El viejo rockero descuelga su Fender Stratocaster, con tantos
arañazos como él arrugas en la piel, mirándola como a una antigua novia. Le duele
la espalda, pero no el estómago, por lo que vuelve a llenarse de bourbon el
vaso y a desparramarse en el primer taburete libre en la sala. Hay mujeres
bonitas pero el rockero prefiere entregarse al licor, es más sencillo y menos
cansado. Sus huesos se resienten del viaje, del ajetreo del concierto, de los
altavoces, de tocar por cuatro billetes pequeños… alguien grita que toquen otro
tema y él vuelve la cabeza para que no le vean, para no volver a subirse; esta
noche no hay bis. En sus hombros además de tatuajes lleva la marca de un pasado
sin freno, excesos y más excesos, vida sin control ni parada de descanso. Amaneciendo
por sorpresa, casi de chiripa.
Odia a esos chavales
que dicen ir de roqueros con esas pintas de niños pijos, con instrumentos
impolutos y ropas de marca.

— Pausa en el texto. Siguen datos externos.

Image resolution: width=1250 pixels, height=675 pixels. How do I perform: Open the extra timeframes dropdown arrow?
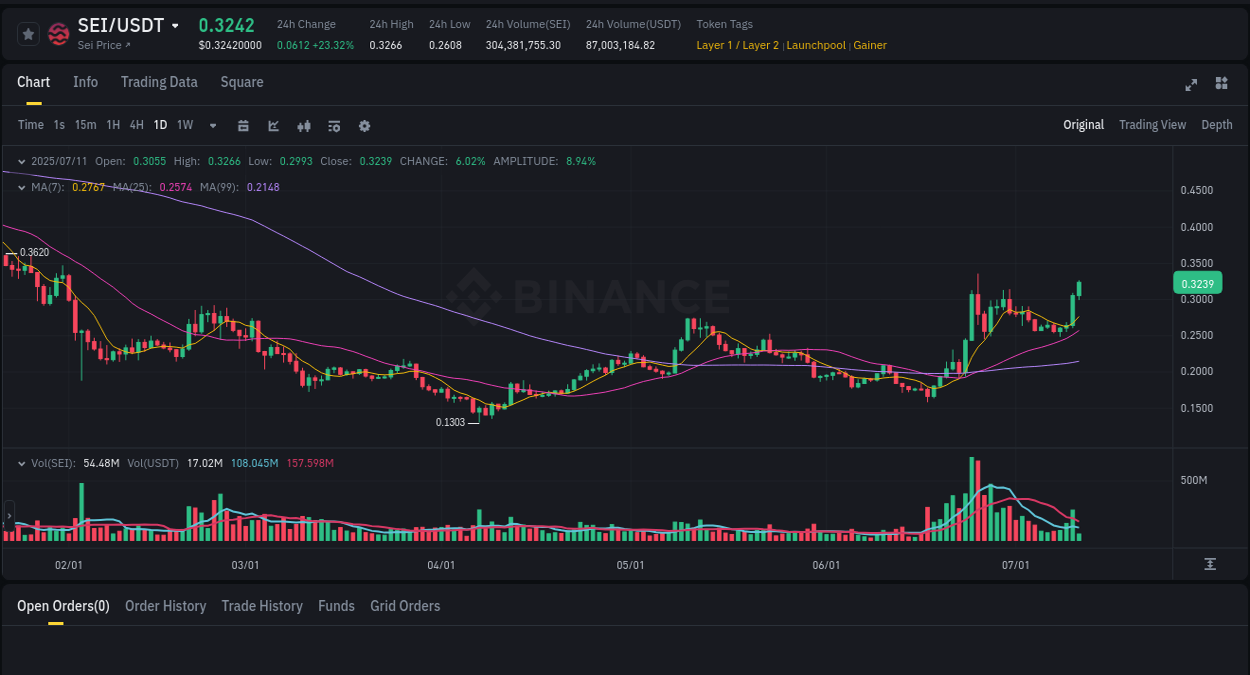211,125
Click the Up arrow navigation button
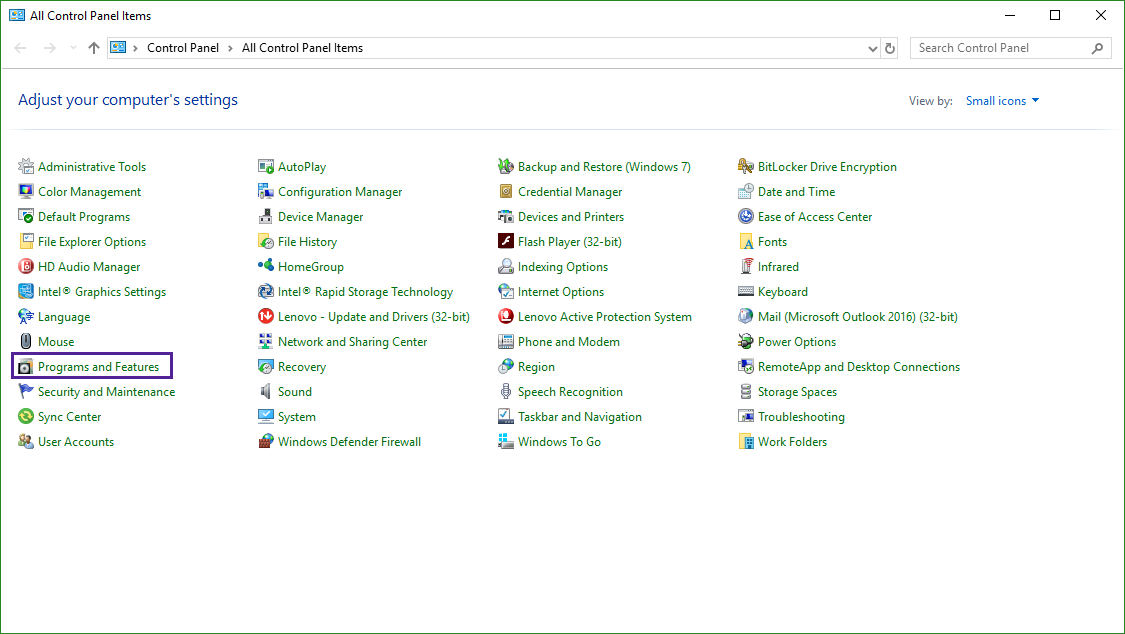 (x=94, y=48)
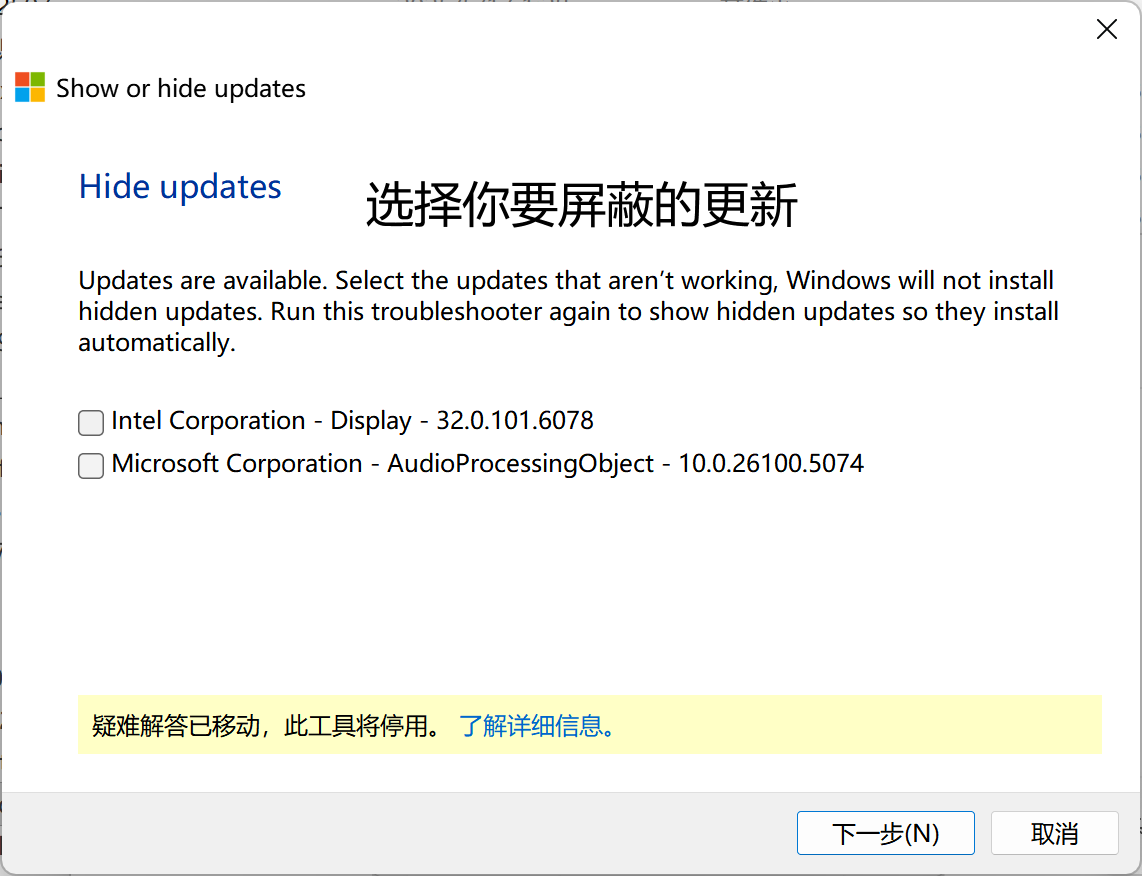The width and height of the screenshot is (1142, 876).
Task: Click the word AudioProcessingObject in the update list
Action: click(520, 464)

Ha perdido la fe, la fe en la música, la fe en las
nuevas generaciones, la fe en él mismo. El hastío ha derribado su puerta, ha
desafinado sus cuerdas de acero. Pero sigue tocando, sigue despellejándose las yemas
de los dedos en cada acorde, dejándose las muñecas en cada riff, entregado al
rock & roll.
La noche ya no es su amante ni los aplausos su alimento, la
luna hace tiempo lo dejó atrás y su cuerpo ya no es objeto de pecado, sus dedos
se atrofian por momentos y ya no hace los coros. No importa, él sigue tocando,
cazando notas en el aire como un mago de las seis cuerdas, escupiendo fuego
cual dragón llameante.
Da igual la ciudad, pueblo o antro; da igual su estado de
salud o la carta de menú del bar de turno, seguirá en la carretera, seguirá
tocando, pues esta con la música casado. Al final del último tema mira al
cielo, traspasando el negro techo, buscando aprobación divina. Regresa al
escenario bajando la cabeza, no obtiene respuesta, debe seguir tocando.